• [YOUR ASSIGNMENT] Excluding pictures, transcribe precisely the lines from the one containing "Task: Click the" to the final line of the listing below, inclusive, and nothing more.

---------- ENTRIES SUPPLIED ----------

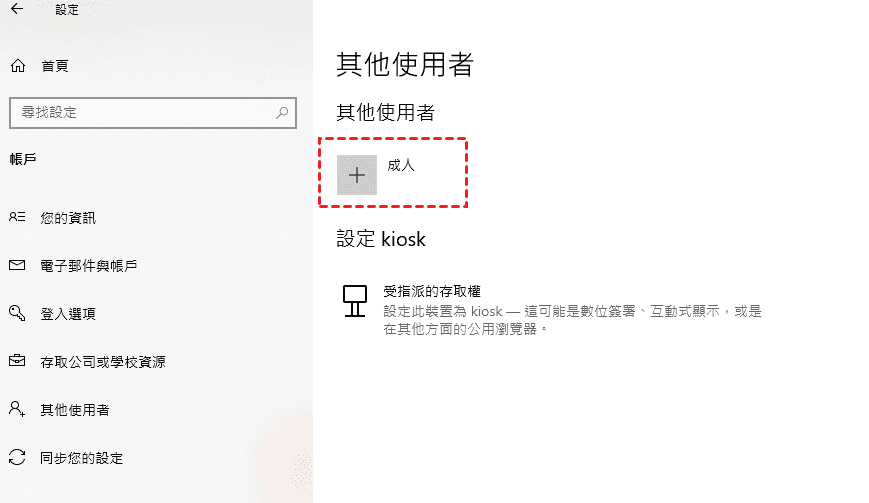Click the 您的資訊 person-card icon
The image size is (869, 503).
(17, 217)
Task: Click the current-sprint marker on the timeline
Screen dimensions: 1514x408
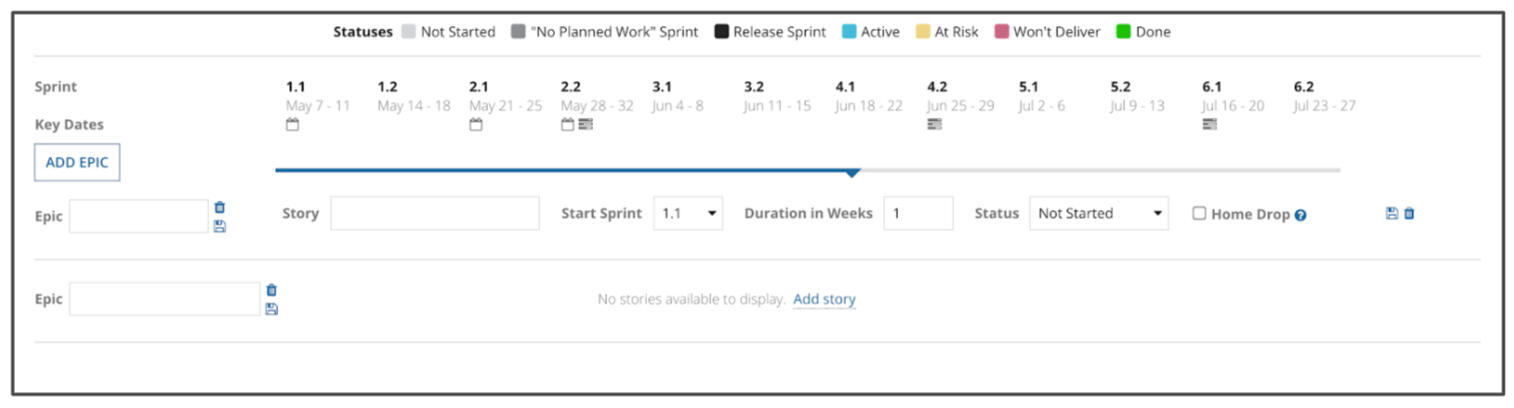Action: 851,173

----------

• [WRITTEN REPLY]
Task: Click the current-sprint marker on the timeline
Screen dimensions: 1514x408
Action: 851,173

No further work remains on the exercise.